En este relato de los hechos se nos narra la conversión de san Pablo camino de Damasco. Saulo, un judío estricto y convencido, que persigue a los cristianos, se encuentra con la intervención de Dios que se cruza en su camino: “¿Saulo, por qué me persigues?” Una teofanía que le desmorona y le absorbe. Que le deja fuera de juego, encandilado en lo que ha visto y oído, pendiente de acudir a Damasco, donde recibirá su vocación. No va a perseguir más a los cristianos, sino que será el testigo elegido de Jesús para todas las naciones.
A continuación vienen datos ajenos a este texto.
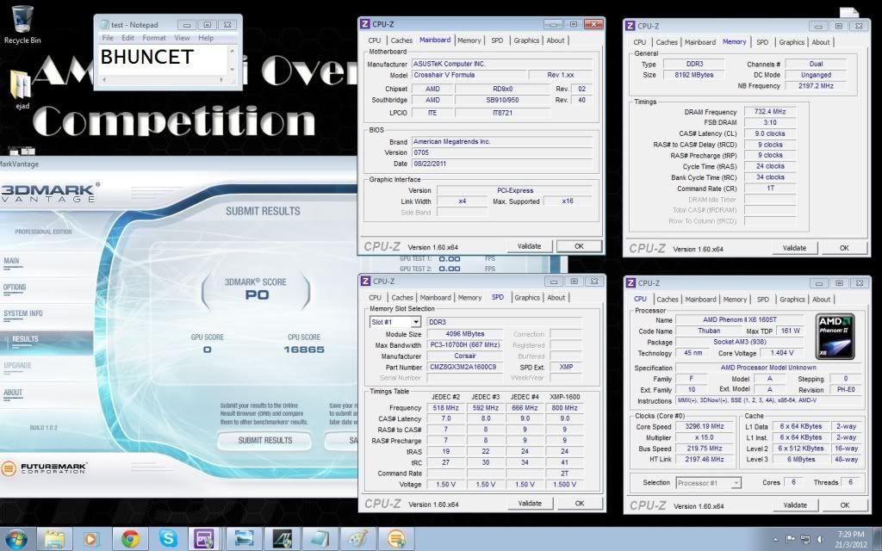Open the Format menu in Notepad

coord(154,38)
Una experiencia de Tabor, donde Jesús resucitado se presenta en toda su magnanimidad para abrir su mente y fortalecer su corazón en la nueva misión que le tiene preparada. Saulo se convier te en Apóstol del Señor, testigo del resucitado, con toda la fuerza de su ser. Acepta con toda su alma esa misión, hasta el punto de confesar “Ay de mí si no evangelizara”. Ha entendido lo que Jesús quiere de él y a ello dedicará toda su vida y sus esfuerzos. Prototipo perfecto para nosotros cuando nos encontramos con el Señor y nos enamoramos como Pablo de esa misión evangélica de anunciar la misericordia y la gracia de Dios para todos los hombres. Encontrarse con el resucitado es percibir el amor de Dios que sobrepasa todas nuestras realidades y nos urge a ser sus testigos. Eso mismo es lo que refleja este final del Evangelio de Marcos. En él se nos narran las últimas apariciones de Jesús antes de su ascensión a los cielos a la diestra de Dios. Jesús resucitado aparece reprendiendo la incredulidad de los discípulos por no haber creído a los que le habían visto resucitado de entre los muertos. Esa incredulidad supone no creer ni entender la verdadera entidad de Jesús. Jesús ha resucitado y se han manifestado los designios de Dios con su enviado. Marcos despide así su evangelio presentando a Jesús resucitado, aparecido a sus discípulos y transmitiéndoles su última voluntad: Id por todo el mundo predicando el evangelio a toda criatura. Creer en Jesús, aceptar al Galileo que entregó su vida por hacer presente el Reino de Dios entre los hombres, supone bautizarse en esa fe de resurrección y salvación. Y al que se bautice en el nombre del Señor, le acompañará toda la fuerza y la tutela de Dios. “Echarán los demonios, hablarán nuevas lenguas, tomarán en sus manos las serpientes...”, en una palabra, estarán haciendo presente el Reino de Dios.